Exercise objective ▸ A line belongs in the answer only if it contains the word "button"; copy every such line from the listing below.

Data listing ▸
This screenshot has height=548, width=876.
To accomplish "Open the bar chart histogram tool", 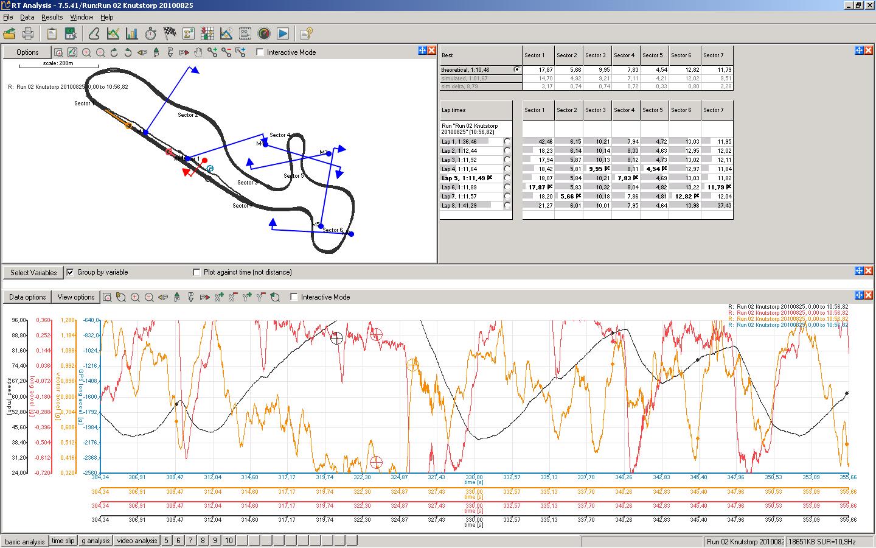I will point(131,33).
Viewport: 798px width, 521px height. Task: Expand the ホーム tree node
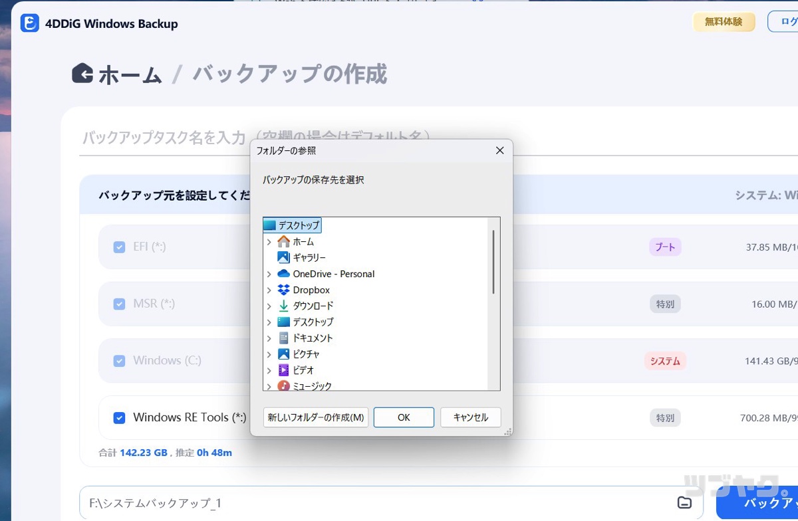click(x=269, y=242)
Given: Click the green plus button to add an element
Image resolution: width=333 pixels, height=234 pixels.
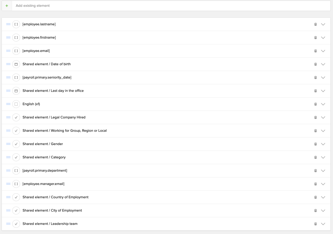Looking at the screenshot, I should point(7,5).
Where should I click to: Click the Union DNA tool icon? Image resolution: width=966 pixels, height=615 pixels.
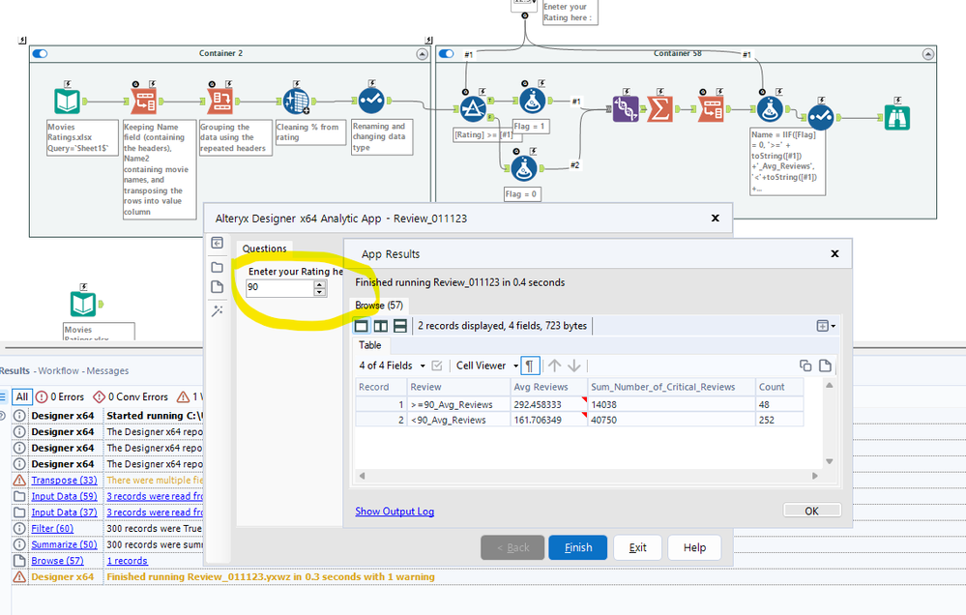tap(625, 107)
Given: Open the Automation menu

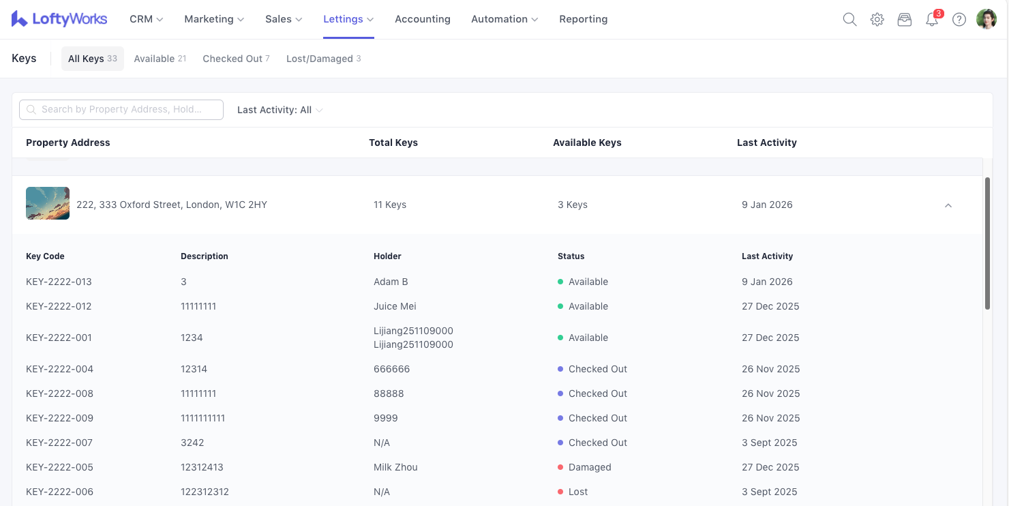Looking at the screenshot, I should (x=504, y=19).
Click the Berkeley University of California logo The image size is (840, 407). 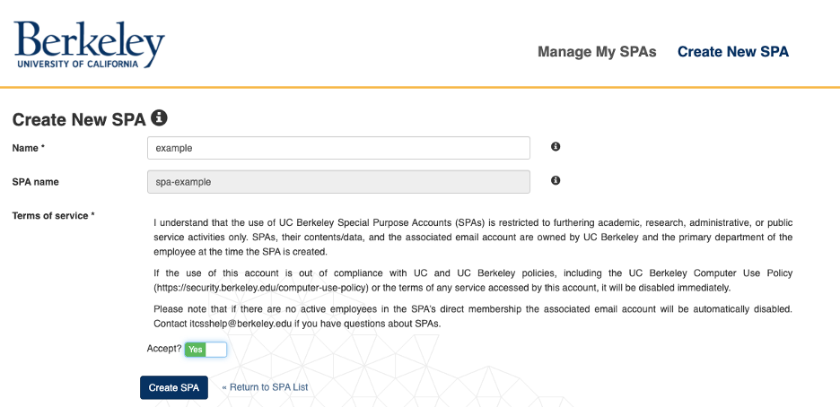[x=89, y=45]
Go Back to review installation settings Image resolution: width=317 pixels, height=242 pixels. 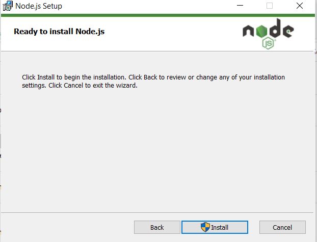157,227
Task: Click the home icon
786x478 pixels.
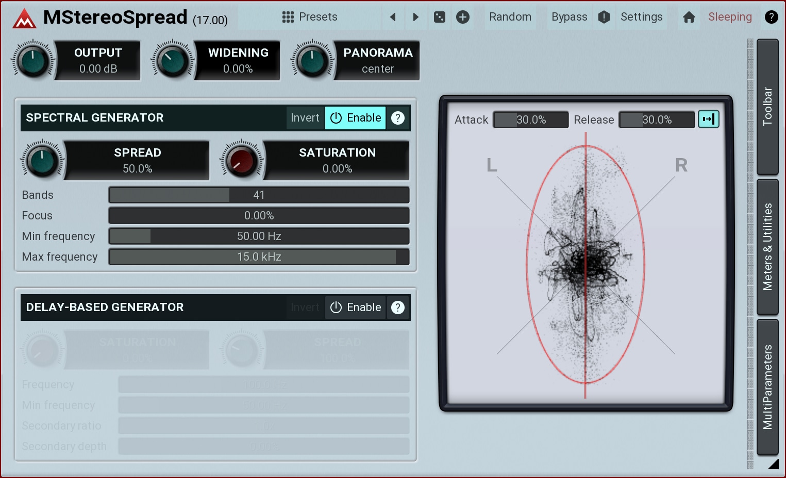Action: [689, 17]
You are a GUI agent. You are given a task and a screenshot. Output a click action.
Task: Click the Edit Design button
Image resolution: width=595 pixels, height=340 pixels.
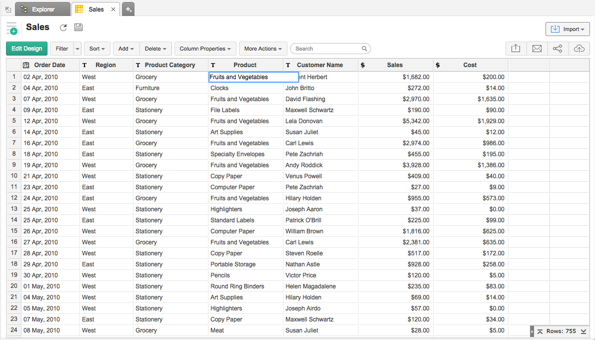[x=27, y=49]
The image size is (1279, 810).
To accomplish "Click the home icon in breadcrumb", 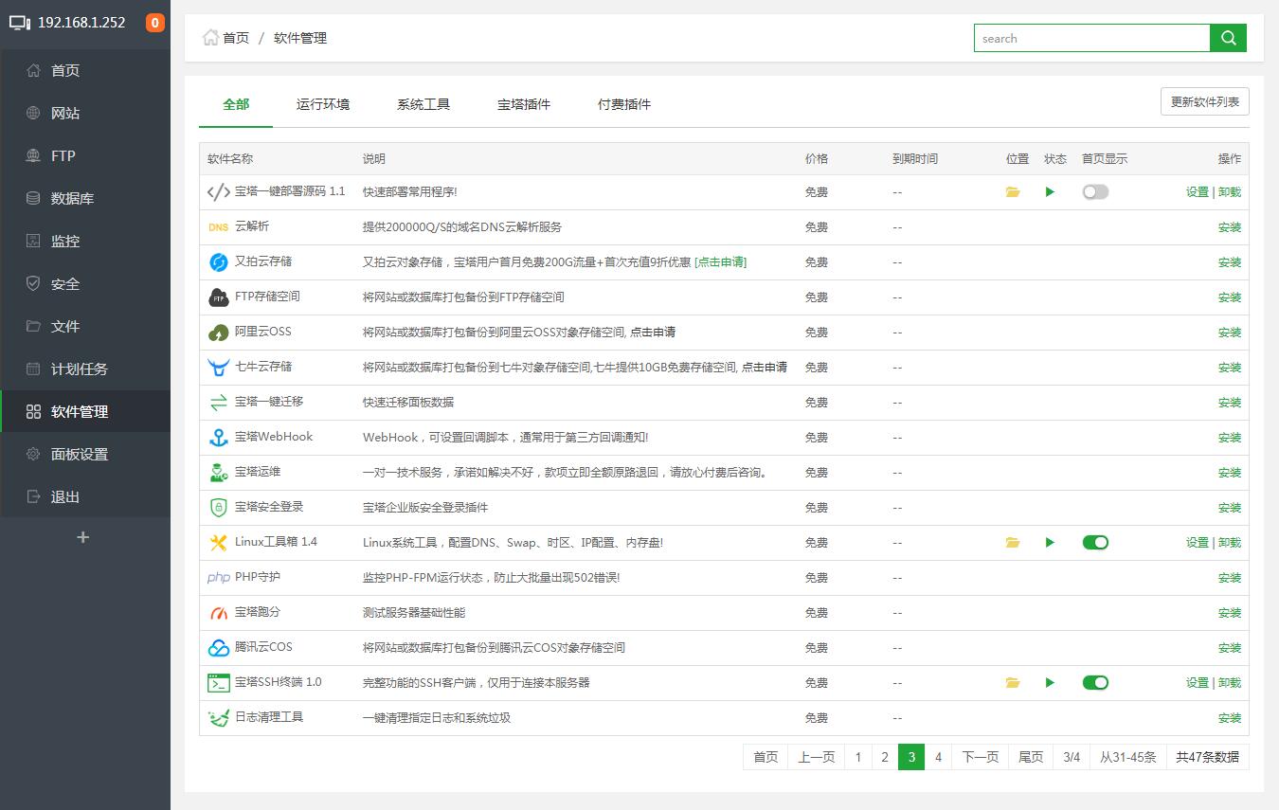I will pyautogui.click(x=210, y=38).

Output of the task ▸
Given: Click the green plus button to add an element
Task: Click the Edit Design button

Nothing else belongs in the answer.